我に返ったように、自分の手と涼馬をすばやく見比べて、なにか怖いことが起きたみたいに顔をこわばらせる。
「……楽さ、」
「――熱。どう? 脈は朝より落ち着いてたけど、もう一度体温はかってみな」
言葉をかぶせられた。
体温計を取りに行く楽は、もういつもどおりだ。
今、脈をはかってくれていた?
でも、脈なら手首でとるだろう?
涼馬は、いぶかしく思いながら、もどってきた楽を見つめる。
「テストのことが心配? 涼馬の担任、追試してくれるって言ってたよ。
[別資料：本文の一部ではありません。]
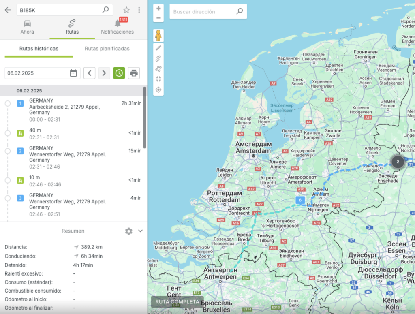
Task: Collapse the Resumen panel with chevron
Action: 140,231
よかったね」
「ありがとうございます」
「お。受け答えがしっかりしてきた。食べられそうだったら、それ食べて、また寝てな」
楽はぽんとふとんをたたくと、自分の机にもどる。
「……あの、楽さん。ありがとうございます」
「なにが? ああ、看病? 『守』のテスト範囲の復習にさせてもらってるだけだから、気にしなくていーよ」
「はい」
勉強を始めた楽をしばらく眺めていて、涼馬はふとんにモゾッともぐった。
手のひらをにぎりこむ。
だれかに手をにぎってもらうのも、すごく、ひさしぶりな気がした。